All this technology has opened up new possibilities, but in many ways has left us more isolated and wanting for someone or something to touch us.
This is where music comes in.
Sure, we all like to be wowed by a brilliant Paganini caprice or a Sarasate showpiece. But I believe that what we are really looking for when we go to a concert is for someone to reach our hearts and minds, lift us to a higher place.
That’s our challenge and privilege as performers.
What does all this have to do with playing two notes in a row beautifully?
There is no shortage of technique today. Lots of violinists are able to fly all over the violin, but when asked to play a simple melody, many fall flat – dazzling first and third movements, but second movements filled with missed opportunities.
However, it is precisely in these slow movements and simple, lyrical pieces, where there is no place to hide, that a performer’s basic artistry is disclosed.
When you put that violin under your chin, you must dare to wear your heart on your sleeve! Scary, but exciting, and the reason we are musicians in the first place.
So, how to play beautiful notes one after the other? I suggest you make a project of revisiting your slow movements and (deceptively simple) lyrical pieces.
Dig deeper into the well of beauty of each note. Live there longer. Experiment. Approach and leave each note differently. Discover the after-life of each note and its inherent opportunities! First, you must think the sound before you can produce it.
Take a piece such as “Clare de Lune” or any concerto slow movement. Analyze it. What does it say? How does it start? What happens along the way and how does it end? What is the overall timbre?
Keep the piano copy handy. You’ll want to know what the orchestra is doing so that you can better decide upon phrasings, bowings, fingerings and dynamics.
To start, play a few bars and decide upon the must-have fingerings and bowings that will satisfy your expressive goals. Then go back and fill in with accommodating markings.
Continue to work the whole piece in this manner. Test, make changes, listen to the different results.

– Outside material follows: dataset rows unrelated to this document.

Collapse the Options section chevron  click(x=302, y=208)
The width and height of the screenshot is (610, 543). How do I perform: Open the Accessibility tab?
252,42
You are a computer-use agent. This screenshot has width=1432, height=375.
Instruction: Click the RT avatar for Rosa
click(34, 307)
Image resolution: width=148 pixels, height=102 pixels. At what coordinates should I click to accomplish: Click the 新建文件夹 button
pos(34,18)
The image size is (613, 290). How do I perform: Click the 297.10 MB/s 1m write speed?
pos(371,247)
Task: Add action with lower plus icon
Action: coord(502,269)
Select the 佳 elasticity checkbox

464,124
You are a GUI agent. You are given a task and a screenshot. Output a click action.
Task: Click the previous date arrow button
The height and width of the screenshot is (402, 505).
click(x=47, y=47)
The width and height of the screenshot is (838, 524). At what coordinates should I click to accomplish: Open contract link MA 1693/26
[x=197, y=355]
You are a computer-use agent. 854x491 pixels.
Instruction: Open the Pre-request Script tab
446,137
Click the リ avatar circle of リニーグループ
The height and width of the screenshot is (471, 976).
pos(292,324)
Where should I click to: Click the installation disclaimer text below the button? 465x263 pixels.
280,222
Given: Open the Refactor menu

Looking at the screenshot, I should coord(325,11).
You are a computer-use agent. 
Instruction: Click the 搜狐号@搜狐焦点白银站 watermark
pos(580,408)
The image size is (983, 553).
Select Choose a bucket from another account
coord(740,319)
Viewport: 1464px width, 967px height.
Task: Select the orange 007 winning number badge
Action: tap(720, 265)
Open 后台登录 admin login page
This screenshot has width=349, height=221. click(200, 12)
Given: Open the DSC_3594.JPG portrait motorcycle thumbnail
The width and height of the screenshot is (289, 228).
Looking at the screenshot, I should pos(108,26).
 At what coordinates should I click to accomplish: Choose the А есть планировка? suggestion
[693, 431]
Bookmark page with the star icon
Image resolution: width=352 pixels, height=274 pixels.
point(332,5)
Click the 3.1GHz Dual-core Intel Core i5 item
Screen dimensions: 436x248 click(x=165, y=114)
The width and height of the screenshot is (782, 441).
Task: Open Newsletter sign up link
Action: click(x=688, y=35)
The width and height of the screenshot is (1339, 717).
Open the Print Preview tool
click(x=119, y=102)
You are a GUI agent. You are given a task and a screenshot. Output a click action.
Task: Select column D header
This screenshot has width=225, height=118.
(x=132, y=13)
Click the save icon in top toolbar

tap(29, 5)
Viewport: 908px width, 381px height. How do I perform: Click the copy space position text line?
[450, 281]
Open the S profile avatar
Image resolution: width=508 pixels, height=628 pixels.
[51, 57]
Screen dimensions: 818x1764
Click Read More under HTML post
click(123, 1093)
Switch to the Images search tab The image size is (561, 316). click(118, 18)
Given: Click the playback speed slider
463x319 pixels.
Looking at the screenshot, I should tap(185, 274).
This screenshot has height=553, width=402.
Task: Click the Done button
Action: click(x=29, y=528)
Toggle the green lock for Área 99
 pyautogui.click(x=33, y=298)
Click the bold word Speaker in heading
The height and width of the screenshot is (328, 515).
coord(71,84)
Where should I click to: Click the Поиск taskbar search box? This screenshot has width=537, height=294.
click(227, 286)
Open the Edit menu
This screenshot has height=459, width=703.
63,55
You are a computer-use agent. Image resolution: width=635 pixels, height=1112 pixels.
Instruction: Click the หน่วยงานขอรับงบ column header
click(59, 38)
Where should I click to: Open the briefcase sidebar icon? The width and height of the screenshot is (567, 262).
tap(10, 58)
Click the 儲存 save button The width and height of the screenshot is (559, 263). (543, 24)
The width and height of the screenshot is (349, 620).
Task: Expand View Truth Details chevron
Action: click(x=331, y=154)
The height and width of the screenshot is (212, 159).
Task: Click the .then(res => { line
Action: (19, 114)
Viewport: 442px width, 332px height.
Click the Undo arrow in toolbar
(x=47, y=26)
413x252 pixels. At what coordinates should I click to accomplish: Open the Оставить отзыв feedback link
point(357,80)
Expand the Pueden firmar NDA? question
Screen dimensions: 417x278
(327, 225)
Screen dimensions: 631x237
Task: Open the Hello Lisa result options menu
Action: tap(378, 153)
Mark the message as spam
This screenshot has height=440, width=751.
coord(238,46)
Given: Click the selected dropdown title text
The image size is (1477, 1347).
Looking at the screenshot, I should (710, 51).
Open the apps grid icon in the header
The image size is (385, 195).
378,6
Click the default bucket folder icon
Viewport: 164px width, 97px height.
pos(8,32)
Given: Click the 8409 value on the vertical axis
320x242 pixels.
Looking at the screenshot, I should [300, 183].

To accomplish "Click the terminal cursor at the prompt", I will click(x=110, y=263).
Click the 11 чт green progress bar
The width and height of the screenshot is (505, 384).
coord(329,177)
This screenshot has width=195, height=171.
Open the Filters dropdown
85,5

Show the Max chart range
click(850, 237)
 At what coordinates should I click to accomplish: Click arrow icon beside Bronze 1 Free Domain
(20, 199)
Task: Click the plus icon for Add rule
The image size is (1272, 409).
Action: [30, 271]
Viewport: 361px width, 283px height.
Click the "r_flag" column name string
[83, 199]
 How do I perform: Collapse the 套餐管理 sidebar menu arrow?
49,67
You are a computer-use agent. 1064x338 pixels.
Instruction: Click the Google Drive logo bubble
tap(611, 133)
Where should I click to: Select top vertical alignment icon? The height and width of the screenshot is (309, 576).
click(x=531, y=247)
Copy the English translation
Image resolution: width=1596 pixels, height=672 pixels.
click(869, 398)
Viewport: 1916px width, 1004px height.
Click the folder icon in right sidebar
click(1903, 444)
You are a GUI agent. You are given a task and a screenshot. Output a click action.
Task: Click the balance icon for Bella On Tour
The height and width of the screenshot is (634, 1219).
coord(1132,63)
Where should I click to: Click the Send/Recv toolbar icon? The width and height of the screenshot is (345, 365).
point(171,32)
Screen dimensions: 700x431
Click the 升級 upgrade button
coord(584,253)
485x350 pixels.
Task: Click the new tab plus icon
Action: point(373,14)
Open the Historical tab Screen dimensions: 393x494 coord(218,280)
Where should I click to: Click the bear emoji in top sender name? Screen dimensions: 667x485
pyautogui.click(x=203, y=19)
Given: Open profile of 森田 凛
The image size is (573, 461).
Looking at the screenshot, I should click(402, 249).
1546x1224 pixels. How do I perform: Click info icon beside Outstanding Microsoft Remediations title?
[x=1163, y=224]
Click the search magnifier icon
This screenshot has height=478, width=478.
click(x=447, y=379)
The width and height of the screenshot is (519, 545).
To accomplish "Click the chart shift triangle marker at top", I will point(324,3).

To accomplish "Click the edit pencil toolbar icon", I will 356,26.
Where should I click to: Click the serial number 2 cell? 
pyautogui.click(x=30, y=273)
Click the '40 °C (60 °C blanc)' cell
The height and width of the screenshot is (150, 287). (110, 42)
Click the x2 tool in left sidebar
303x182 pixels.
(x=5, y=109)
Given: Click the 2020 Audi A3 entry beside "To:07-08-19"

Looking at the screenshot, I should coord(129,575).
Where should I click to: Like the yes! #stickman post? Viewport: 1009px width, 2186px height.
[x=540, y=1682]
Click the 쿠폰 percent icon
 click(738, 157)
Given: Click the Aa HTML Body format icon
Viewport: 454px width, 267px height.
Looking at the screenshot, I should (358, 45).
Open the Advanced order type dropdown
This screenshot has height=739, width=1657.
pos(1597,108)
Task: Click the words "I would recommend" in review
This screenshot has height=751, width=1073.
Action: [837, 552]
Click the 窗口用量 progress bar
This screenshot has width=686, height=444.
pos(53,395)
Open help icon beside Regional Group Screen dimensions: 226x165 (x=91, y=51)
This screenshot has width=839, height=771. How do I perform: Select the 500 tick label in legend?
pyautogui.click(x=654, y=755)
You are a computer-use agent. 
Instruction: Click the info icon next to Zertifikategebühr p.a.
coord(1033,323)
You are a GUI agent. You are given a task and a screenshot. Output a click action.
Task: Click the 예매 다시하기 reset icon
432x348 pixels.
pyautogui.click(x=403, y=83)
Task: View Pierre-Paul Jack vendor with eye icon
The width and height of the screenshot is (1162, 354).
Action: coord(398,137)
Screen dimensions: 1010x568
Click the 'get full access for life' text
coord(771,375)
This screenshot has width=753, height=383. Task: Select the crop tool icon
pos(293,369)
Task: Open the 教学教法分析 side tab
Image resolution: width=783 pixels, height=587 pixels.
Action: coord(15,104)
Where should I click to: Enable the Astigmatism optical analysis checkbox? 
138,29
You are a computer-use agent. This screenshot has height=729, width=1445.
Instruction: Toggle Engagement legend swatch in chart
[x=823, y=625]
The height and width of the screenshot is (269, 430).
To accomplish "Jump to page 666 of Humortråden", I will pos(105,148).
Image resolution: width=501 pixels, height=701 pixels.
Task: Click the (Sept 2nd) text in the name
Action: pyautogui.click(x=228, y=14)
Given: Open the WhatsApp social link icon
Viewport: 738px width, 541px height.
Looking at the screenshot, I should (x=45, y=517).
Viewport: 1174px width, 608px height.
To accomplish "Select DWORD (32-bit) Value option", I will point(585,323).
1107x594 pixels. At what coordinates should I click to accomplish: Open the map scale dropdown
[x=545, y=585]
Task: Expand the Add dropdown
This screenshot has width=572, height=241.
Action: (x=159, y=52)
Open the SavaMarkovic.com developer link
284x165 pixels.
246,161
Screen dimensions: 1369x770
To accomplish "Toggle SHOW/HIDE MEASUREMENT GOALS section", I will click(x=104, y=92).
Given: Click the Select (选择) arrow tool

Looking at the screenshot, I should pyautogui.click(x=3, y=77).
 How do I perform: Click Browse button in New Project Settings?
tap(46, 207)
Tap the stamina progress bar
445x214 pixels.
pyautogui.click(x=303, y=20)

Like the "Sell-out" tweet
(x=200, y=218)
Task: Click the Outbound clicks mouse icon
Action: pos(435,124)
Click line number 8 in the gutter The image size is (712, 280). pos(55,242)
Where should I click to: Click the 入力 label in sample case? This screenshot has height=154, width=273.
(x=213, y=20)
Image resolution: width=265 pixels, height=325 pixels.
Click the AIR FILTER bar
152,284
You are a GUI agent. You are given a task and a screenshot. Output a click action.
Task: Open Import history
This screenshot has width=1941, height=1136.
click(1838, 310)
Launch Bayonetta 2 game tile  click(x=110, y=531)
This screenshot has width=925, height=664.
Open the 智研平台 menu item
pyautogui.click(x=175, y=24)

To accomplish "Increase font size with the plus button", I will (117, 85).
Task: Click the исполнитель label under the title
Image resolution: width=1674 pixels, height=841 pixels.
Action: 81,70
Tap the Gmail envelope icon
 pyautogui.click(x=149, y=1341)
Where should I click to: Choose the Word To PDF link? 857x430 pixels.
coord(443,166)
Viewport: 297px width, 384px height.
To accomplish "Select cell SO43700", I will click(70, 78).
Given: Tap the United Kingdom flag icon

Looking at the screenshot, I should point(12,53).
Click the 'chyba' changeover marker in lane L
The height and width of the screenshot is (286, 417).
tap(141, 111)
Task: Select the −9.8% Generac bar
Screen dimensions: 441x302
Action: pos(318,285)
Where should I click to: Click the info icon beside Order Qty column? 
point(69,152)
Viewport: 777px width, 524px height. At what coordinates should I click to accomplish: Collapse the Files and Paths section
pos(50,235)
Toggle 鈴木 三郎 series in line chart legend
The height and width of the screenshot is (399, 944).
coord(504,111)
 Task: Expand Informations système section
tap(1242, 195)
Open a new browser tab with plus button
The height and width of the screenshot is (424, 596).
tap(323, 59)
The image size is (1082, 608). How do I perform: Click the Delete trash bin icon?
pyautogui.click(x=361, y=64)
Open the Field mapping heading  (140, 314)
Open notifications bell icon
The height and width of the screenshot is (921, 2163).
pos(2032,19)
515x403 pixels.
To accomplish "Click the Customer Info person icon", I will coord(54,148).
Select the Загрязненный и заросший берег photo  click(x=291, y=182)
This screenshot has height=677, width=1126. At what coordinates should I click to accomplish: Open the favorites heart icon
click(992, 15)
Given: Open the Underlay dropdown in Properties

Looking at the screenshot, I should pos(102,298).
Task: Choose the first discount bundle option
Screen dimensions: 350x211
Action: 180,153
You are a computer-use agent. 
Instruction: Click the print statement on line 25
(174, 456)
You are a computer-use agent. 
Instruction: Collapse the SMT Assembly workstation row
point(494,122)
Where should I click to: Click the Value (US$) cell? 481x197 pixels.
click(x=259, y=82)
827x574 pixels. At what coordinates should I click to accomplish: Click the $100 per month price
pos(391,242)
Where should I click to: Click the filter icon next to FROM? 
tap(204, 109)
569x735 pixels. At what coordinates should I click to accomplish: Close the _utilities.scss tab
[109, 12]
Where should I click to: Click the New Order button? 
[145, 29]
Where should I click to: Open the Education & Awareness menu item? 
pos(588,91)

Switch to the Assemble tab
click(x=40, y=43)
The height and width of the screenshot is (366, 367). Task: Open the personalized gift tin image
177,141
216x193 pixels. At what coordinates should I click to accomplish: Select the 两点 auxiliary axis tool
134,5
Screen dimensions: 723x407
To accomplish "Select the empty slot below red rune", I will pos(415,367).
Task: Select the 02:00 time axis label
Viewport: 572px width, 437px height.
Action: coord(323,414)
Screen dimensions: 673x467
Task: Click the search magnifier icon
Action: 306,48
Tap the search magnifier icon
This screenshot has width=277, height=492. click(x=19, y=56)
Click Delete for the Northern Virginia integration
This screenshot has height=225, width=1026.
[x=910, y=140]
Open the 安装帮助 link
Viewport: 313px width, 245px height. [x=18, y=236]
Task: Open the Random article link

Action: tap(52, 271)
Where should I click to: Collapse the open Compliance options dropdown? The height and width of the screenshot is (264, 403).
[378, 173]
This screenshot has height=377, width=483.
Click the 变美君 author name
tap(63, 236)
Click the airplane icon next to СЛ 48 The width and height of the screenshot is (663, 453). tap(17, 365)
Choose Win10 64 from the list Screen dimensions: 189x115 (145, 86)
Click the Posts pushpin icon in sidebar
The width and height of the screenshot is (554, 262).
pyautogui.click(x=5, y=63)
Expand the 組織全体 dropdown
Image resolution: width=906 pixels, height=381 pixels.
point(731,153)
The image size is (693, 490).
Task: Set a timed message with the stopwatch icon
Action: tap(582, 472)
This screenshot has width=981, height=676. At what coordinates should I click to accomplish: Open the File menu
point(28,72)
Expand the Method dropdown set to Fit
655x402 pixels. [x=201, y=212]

Which finger sounds best? Tips or flat? Does the phrase sound better in first or in upper position? What about shifting? From which finger to which finger? Better to do so at the frog or tip? Up bow, down bow? Should you cross strings in high position for convenience, or should you risk a leap to a note from first position for best effect? How long will you live there? Will it be worth the effort?
Let your best sound be your guide, not your earlier teachings! The spaces between notes are beauty opportunities. It is vital that you maintain your vibrato (your purr-machine!) from note to note in a manner that dovetails sounds seamlessly.
Keep vibrating the note after the bow leaves the string! Also, think of your left hand as the note-finder and the note-player! Retrain your left hand to produce the note as if it had no bow as a partner (the audience doesn’t care that – or how – you use a bow!).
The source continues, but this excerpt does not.